Start of Listed records
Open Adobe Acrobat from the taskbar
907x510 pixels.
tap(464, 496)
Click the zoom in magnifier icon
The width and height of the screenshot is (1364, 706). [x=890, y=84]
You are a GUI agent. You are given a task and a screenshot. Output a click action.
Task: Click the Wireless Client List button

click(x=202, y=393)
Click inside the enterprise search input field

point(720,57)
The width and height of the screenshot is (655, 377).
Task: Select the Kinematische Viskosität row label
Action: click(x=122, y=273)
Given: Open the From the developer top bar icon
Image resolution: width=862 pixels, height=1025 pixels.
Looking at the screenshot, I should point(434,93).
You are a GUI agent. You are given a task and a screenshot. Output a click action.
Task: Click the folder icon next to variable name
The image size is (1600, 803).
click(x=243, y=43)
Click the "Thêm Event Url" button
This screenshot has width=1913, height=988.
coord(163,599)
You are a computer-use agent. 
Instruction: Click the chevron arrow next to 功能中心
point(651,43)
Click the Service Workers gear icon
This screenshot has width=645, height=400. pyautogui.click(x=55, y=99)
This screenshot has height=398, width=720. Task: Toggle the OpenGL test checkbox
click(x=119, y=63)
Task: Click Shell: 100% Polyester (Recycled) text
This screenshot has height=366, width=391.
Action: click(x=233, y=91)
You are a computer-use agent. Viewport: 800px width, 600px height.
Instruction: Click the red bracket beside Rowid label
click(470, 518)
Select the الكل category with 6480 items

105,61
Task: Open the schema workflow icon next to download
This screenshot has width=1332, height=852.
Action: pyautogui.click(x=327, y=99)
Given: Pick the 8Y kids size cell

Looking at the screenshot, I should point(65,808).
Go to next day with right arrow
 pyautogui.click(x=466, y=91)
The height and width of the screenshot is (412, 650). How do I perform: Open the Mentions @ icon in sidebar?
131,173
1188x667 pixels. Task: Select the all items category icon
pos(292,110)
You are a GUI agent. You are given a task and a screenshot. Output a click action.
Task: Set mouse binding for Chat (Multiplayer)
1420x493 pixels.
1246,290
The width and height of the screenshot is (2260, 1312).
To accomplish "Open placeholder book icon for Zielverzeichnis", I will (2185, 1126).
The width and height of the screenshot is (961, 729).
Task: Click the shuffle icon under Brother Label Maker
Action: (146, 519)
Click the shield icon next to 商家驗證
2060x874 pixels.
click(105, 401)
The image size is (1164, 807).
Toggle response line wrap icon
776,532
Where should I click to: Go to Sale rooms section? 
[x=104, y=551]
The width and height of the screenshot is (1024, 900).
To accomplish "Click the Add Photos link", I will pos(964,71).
End of Listed records
### Problem description
Which lines above carry the string "computer"? Copy those lines.

### Solution to the problem
You are a computer-use agent. 
You are a computer-use agent. Viewport: 800px width, 600px height.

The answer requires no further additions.